Photos and article by Donna Iverson
As the pandemic summer rolls on, I am finding myself drawn to the garden as sanctuary. Instead of focusing on weeds, watering, and insect pests, I look forward to garden visits for its calming effect.
In previous summers, I had a garden “to do” list. But now, my highest priority is to connect with the garden itself as a sort of meditative practice. It has become an escape hatch, a way to disconnect from stress and worry.
In tai chi, you learn to look at the world through “soft eyes.” Instead of narrowly focusing in on garden details like tomato plants, you open your field of vision to as wide a perspective as possible.
Next you engage all your senses. Listening for the breeze in the nearby trees, smelling the green emitting from the plants, touching the soft stem of the cucumber, snipping an arugula leaf to taste its tangy flavor and looking at how the sunshine plays among your plants.
Grounding is also helpful to connect to the garden as sacred space. Again, drawing from tai chi, you feel your feet connect to earth, perhaps imagining roots growing down into the soil.
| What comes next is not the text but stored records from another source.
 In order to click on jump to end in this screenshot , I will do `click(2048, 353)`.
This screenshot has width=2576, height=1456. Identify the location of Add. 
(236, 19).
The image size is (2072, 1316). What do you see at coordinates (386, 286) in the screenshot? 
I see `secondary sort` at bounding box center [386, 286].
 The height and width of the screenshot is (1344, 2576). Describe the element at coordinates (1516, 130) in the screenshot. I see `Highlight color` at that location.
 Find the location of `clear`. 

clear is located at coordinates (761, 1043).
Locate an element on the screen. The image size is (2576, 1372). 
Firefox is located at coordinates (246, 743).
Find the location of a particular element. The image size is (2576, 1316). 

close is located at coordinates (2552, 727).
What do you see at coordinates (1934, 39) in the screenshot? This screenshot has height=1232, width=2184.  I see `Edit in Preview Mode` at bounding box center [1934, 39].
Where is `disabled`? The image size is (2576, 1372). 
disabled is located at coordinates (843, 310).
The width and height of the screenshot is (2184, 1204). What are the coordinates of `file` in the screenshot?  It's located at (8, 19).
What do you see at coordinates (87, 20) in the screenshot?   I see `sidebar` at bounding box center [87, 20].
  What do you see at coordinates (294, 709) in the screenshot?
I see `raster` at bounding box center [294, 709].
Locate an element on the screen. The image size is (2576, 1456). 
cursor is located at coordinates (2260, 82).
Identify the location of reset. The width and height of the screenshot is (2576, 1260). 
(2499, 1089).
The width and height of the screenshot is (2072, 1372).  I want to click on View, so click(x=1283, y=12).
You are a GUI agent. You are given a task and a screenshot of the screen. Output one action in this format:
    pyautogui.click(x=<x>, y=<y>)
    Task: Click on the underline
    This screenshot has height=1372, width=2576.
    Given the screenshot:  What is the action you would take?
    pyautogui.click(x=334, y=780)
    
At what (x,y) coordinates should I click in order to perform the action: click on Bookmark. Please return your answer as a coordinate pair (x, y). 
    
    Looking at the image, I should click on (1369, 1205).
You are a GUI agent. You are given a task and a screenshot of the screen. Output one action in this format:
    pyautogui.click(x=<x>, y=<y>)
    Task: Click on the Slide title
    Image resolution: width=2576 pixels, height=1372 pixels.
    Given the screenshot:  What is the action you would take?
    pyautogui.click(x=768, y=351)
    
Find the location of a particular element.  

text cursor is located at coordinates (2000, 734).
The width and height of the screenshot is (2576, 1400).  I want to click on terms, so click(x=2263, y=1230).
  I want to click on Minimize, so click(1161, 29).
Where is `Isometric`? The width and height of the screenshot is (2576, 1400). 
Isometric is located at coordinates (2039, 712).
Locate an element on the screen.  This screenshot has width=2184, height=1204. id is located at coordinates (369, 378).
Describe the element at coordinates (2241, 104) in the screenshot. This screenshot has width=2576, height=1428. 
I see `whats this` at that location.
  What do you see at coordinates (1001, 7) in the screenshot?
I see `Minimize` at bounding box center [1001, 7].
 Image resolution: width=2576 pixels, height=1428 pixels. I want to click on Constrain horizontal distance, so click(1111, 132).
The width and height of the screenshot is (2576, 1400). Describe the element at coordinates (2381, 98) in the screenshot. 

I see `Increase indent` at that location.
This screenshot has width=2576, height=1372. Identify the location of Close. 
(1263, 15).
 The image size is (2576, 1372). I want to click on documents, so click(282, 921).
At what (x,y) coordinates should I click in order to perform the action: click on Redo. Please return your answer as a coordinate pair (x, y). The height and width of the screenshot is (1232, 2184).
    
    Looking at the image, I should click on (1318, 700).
While this practice can turn your existing garden space into a sanctuary, you can also purposely set out to create a sanctuary garden. What do you need? Not much.
At a most basic level, you could create a sanctuary spot on a deck or patio. First you need a comfortable place to sit. Next add greens, preferably those common in the area you live. Perhaps a small table that holds a cup of tea.
You want to feel enclosed so you have a sense of entering a space separate from your everyday world. A peaceful calming space that might include garden art or wood chimes.
But you could take the opposite approach. And just switch lenses to appreciate the garden you have right now as sacred space. It’s almost a left brain right, brain thing...just tune out your thinking brain and listen for the “music” emanating from your garden plants, from the air around them and the sky above.
Make it a ritual..something you do every day or every week, depending on your schedule. You will begin to look forward to spending time in the garden if you don’t already. Allow the calm it offers to wash over you. When you are at your most stressed, spend time in the garden ...not because of garden chores that need doing, but because it offers a place to recharge, renew and escape the drain that is 2020.